#### DATA SUPPLIED
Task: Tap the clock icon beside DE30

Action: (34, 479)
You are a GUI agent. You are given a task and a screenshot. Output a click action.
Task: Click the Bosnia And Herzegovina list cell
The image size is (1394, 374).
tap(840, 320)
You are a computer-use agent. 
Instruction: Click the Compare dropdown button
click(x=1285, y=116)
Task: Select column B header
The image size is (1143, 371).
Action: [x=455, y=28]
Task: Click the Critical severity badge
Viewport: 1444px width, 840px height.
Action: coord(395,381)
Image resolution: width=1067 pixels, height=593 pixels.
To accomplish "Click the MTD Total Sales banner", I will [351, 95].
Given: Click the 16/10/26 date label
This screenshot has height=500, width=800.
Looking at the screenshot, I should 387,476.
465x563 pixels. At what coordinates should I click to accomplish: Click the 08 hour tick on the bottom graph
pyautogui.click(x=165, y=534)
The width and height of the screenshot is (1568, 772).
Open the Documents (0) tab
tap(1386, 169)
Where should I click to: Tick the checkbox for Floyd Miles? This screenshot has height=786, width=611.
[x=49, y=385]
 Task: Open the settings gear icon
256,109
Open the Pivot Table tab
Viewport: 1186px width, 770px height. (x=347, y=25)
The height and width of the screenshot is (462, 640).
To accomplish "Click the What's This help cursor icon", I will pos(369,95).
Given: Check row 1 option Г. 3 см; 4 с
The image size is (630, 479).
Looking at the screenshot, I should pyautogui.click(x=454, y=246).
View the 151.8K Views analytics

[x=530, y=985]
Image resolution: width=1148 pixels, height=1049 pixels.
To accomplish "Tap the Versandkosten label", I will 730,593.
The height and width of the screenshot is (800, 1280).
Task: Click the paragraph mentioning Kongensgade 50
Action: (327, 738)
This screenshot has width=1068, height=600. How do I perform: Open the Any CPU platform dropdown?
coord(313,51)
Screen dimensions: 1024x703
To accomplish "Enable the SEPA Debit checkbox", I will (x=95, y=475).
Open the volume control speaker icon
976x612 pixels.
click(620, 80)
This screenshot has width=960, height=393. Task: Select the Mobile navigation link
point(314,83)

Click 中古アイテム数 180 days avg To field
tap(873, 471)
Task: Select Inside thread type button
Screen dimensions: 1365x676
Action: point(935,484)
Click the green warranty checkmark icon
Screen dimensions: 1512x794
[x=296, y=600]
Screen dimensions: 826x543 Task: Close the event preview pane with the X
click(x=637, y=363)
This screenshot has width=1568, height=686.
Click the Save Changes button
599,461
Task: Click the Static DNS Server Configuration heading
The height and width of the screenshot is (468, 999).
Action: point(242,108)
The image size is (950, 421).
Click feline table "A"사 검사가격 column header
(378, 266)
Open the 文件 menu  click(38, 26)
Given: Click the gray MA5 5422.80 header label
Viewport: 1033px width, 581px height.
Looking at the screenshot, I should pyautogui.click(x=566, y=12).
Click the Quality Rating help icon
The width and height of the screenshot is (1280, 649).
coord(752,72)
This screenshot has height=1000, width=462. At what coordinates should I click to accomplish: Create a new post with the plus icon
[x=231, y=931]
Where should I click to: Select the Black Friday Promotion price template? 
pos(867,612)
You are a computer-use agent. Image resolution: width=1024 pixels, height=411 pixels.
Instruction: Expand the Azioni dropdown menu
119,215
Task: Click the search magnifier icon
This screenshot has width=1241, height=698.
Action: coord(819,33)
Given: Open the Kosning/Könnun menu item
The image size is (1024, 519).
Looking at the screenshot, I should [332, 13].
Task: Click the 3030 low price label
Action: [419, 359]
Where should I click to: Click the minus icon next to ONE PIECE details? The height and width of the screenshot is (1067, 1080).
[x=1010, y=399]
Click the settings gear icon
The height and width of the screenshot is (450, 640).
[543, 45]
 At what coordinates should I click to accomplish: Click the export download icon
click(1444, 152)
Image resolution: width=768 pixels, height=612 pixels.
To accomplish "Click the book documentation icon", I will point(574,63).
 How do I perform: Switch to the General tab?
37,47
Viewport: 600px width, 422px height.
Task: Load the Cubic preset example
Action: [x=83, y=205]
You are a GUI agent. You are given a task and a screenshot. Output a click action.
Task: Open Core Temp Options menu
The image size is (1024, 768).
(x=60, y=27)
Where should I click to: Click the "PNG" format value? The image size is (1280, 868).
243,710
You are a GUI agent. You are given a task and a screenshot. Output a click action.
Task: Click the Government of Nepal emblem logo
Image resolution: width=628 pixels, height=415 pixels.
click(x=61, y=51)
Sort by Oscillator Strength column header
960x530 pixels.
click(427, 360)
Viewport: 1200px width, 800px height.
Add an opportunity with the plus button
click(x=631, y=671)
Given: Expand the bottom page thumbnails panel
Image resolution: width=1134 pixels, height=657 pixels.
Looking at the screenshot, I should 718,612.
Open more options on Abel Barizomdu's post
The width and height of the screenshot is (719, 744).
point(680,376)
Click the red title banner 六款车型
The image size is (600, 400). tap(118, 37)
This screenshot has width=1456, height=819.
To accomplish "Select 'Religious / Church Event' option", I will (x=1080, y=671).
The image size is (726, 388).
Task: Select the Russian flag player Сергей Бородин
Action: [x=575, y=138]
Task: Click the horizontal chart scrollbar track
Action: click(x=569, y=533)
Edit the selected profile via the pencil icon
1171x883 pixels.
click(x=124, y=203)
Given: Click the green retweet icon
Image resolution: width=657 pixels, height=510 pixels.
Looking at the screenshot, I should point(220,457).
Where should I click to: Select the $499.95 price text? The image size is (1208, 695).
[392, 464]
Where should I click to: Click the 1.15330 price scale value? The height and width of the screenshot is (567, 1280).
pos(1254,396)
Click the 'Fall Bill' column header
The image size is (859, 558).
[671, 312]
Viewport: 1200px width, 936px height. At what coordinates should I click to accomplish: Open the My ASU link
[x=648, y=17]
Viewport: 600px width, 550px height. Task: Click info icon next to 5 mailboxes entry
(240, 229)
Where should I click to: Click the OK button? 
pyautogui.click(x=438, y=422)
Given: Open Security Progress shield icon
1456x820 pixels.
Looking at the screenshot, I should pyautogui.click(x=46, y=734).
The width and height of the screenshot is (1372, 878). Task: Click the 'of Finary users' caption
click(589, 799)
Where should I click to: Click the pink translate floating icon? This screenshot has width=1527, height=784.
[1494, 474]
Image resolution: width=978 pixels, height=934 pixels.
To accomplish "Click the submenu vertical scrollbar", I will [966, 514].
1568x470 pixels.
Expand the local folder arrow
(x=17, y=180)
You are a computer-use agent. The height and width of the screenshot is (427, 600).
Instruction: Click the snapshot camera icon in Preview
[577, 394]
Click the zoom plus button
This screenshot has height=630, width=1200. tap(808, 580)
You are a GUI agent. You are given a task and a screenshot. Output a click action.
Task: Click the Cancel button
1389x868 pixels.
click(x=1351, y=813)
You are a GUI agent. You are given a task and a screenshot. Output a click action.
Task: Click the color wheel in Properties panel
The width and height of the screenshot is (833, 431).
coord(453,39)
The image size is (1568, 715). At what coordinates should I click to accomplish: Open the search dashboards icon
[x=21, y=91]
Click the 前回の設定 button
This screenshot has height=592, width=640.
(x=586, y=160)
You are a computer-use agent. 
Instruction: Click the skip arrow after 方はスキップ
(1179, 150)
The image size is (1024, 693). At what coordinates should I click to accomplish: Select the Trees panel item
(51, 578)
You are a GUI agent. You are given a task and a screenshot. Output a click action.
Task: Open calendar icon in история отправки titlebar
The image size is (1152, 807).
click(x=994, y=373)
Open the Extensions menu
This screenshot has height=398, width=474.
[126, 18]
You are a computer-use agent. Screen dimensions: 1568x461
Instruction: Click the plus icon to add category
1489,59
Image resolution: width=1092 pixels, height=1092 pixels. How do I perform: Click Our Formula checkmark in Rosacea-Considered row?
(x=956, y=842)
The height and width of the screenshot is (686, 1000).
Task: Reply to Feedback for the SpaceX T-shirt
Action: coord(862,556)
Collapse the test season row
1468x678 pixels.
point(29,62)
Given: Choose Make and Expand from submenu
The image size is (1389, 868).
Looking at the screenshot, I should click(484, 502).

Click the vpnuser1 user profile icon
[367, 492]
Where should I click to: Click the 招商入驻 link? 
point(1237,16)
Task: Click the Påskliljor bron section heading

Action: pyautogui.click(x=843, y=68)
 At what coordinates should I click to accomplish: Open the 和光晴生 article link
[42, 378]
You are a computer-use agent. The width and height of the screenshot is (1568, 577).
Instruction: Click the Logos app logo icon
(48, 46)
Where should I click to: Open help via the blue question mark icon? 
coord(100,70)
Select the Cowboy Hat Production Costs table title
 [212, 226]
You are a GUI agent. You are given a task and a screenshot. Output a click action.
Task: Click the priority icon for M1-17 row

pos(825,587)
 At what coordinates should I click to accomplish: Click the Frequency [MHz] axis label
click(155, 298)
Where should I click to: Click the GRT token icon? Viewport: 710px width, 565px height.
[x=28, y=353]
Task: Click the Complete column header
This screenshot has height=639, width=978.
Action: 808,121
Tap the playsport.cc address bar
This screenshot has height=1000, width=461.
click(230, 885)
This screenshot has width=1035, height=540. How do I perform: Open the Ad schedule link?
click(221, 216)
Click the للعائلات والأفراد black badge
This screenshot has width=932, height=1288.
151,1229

#### TASK STATEMENT
Where a line of the records has the string "green", return that line.

#### RESPONSE TO THIS TASK
Click the green warranty checkmark icon
Given: Click the green retweet icon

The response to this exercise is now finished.